Le 30 novembre, l’association organise un repas, comme en 2050. Mais pas d’insectes à l’horizon. Un repas de 2050 est « bon pour la santé, bon à manger et bon pour la planète », résume Daniel Gilbert. Il vise à réduire son empreinte carbone, mais aussi son empreinte écologique, qui mesure l’espace nécessaire à un produit alimentaire pour être produit, stocké mais aussi traité. Autant d’éléments, par exemple, qui peuvent jouer sur d’autres facteurs, comme la qualité des eaux présentes autour. « Pour un repas classique, en France, on va utiliser 6 m2 de sol », replace l’enseignant-chercheur. La volonté de l’association est de descendre cette empreinte écologique à 2 m2.

Prendre en compte le coût global

Qu’aura-t-on dans l’assiette ? « On va manger des choses qui ressemblent à aujourd’hui », observe Daniel Gilbert. Mais d’abord, il faut se poser des questions : le produit vient-il de loin ou est-il local ; sa production génère-t-il une forte empreinte carbone, à l’instar de la viande ; va-t-on l’optimiser, en limitant le gaspillage. Le repas est préparé par le chef Romain Marion, fondateur de la société coopérative Carte blanche, qui nourrit un demi-millier d’élèves en bio, circuit-court et sans gaspillage, dans le Doubs.  

Sur l’optimisation, Daniel Gilbert rappelle par exemple que l’on jette environ 30 % d’un légume, à l’instar des fanes de carottes. Le repas de 2050 ne se veut pas forcément végétarien. La viande peut avoir sa place, mais elle doit être en quantité limitée et produite à proximité de chez soi et non pas à l’autre bout du monde. Les produits doivent être locaux et il faut « impliquer les gens de l’agriculture », en créant des liens avec des visites, des participations aux récoltes… Pour 2050, il évoque par exemple la création d’une coopérative agricole municipale. Avec toujours, en ligne de mire, un objectif : « Que ce soit bon au goût et pour être en bonne santé. »

« Le fait que l’on considère qu’acheter une voiture c’est la même chose que d’acheter de la nourriture, c’est n’importe quoi, dénonce Daniel Gilbert. Cela ne peut pas répondre aux mêmes règles. » L’association veut montrer le coût global, pour une société, d’un produit. « Pour la société, une carotte pas bio est beaucoup plus chère qu’une carotte bio », souligne-t-il. Ce n’est pas le cas dans les supermarchés. Et pourtant, en France, au moins 10 millions de personnes sont concernées par une eau du robinet dont la qualité n’est pas garantie, « du seul fait de cinq substance », rappelle Le Monde. Il veut ramener dans le débat public la question « des coûts complets ». Il espère que les productions de 2050 n’utiliseront pas « de pesticides ». « Nous avons des eaux de plus en plus chargées en pesticide, alors qu’il y a de moins en moins d’eau douce du fait du réchauffement climatique, s’alarme-t-il. Nous sommes dans une situation sanitairement intenable. »

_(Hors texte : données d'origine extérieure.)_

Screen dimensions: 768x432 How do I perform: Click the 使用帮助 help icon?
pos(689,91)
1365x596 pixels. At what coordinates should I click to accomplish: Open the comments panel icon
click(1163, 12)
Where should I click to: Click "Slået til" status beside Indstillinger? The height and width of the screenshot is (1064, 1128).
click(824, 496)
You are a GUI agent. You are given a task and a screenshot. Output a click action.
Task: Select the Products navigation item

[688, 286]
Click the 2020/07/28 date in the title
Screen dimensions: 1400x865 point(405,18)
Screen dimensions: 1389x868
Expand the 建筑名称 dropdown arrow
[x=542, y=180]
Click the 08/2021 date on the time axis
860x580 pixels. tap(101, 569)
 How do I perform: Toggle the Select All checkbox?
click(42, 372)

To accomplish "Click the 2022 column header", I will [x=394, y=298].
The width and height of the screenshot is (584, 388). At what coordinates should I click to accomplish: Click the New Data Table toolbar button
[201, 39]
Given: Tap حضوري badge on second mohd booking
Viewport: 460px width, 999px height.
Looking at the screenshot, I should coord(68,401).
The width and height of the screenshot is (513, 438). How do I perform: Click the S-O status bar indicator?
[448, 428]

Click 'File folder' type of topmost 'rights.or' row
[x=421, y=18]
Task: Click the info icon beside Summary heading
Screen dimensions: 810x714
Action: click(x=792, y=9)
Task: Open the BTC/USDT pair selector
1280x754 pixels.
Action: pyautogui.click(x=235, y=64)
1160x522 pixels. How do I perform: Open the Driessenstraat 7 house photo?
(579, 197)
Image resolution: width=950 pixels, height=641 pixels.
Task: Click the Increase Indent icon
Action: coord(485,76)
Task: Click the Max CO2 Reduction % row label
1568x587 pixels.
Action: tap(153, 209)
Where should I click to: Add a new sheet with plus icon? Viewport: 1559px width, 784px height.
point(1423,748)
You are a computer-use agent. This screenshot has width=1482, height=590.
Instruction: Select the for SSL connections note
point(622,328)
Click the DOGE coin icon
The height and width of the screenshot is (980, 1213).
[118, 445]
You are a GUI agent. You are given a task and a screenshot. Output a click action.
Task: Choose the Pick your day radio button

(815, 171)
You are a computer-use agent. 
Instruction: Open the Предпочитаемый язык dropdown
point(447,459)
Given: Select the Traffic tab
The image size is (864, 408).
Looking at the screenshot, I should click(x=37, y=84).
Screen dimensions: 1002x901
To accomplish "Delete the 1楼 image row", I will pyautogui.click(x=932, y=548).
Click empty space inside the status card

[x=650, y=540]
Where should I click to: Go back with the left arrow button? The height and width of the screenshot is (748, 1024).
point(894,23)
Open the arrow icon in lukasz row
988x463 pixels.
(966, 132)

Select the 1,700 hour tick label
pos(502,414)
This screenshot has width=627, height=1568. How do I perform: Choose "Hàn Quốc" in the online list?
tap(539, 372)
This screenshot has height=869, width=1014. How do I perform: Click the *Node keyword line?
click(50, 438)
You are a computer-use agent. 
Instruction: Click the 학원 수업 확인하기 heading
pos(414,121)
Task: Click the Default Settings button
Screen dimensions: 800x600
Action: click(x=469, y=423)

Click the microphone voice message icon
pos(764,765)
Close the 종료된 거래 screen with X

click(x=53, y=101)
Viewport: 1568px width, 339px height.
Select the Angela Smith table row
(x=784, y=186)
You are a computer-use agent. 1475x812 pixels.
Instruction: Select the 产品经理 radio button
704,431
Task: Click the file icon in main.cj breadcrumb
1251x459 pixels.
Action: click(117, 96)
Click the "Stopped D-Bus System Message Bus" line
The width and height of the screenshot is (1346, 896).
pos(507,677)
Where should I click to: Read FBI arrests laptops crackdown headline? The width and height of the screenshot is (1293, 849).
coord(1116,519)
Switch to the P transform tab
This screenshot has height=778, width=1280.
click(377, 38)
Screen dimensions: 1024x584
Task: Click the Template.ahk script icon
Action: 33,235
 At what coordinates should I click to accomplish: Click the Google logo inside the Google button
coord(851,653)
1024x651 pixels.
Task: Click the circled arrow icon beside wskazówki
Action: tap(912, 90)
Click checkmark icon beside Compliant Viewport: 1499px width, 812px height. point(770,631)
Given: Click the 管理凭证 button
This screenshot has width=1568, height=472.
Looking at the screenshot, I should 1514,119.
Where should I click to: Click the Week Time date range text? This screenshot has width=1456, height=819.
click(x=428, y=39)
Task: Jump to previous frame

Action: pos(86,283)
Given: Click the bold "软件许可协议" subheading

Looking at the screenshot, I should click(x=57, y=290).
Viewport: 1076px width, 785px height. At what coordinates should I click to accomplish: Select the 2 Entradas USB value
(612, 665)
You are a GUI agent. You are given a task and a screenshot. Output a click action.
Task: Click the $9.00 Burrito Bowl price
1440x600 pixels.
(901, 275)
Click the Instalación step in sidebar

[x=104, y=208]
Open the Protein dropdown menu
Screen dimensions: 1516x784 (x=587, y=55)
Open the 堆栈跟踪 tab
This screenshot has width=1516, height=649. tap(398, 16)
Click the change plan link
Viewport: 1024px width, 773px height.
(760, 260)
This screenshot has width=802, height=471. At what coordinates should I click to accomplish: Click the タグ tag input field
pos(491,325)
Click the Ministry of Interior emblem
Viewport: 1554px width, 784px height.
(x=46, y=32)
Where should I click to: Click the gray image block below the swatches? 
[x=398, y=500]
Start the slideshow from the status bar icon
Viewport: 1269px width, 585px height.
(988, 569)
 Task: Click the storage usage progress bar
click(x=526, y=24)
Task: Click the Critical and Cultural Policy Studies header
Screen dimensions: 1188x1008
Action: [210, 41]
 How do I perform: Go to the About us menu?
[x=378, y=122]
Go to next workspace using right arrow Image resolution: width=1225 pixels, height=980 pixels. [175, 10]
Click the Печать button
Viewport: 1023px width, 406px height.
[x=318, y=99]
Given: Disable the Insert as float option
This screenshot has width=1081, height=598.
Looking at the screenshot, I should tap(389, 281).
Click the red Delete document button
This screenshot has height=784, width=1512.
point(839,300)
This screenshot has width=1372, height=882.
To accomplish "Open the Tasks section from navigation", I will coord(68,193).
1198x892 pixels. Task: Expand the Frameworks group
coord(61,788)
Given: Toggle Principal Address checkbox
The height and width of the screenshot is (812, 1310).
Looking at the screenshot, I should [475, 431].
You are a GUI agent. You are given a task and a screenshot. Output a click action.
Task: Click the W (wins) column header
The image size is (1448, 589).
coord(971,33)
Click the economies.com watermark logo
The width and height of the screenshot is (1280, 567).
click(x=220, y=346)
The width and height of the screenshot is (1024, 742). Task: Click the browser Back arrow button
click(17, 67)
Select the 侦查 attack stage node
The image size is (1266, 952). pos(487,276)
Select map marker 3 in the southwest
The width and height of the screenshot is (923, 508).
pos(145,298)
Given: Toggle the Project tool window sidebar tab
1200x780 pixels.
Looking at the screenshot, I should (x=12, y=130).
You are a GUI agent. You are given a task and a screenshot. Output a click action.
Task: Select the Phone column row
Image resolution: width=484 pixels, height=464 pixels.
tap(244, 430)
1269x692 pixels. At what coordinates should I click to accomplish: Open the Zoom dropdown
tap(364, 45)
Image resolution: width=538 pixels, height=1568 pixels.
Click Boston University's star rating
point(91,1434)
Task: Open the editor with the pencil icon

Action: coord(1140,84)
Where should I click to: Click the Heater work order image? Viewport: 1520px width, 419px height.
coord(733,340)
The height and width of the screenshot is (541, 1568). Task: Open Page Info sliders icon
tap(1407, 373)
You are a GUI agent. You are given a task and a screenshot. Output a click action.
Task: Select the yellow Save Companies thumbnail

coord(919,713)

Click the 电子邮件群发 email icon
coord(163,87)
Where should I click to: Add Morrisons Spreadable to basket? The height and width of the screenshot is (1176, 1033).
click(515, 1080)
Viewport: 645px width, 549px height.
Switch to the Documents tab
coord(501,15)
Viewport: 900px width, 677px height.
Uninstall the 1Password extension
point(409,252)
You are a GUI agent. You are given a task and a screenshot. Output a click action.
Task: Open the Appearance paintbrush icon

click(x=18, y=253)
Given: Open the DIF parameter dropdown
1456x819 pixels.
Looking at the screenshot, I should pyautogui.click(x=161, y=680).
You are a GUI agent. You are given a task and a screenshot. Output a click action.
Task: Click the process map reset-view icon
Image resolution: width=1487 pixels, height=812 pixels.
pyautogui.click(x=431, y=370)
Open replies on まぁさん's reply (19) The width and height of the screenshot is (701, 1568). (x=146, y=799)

Daniel Gilbert suggère de mieux payer les agriculteur et de les aider pour les pratiques durables : si on finance de la même manière les pratiques durables et les pratiques non durables, il n’y a aucun intérêt de le faire interpelle-t-il. Avec un message : la nourriture n’est pas une marchandise comme les autres. Et les agriculteurs ont un rôle essentiel, notamment dans la définition du paysage. « Il est important que les pays assurent leur propre sécurité alimentaire, mais il faut mieux s’occuper de ses agriculteurs et les inciter à faire plus d’effort pour la protection de l’environnement. » Autant de questions et de sujets qui se cachent sous l’assiette de ce diner comme en 2050.

Le repas est servi à l’aveugle et les gens sont installés en tablée, pour pouvoir discuter autour de ce qu’ils mangent. Une dizaine de plats seront servis, avec la boisson.